Excerpts from a dataset
- - -

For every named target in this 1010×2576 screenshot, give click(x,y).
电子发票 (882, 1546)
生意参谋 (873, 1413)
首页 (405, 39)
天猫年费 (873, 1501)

- - -

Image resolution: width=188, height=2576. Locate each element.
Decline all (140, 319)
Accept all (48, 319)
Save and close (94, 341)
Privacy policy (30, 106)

- - -

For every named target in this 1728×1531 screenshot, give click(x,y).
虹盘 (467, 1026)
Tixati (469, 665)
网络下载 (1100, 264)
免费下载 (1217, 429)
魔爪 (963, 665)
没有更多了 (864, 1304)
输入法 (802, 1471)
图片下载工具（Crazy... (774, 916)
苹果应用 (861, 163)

- - -

_ABOUT THIS TASK:_
Every line in the data that holds the string "screenshot" should be returned.

_TASK RESULT:_
For every named target in this 1010×2576 screenshot, give click(x,y).
For every named target in this 1728×1531 screenshot, give click(x,y).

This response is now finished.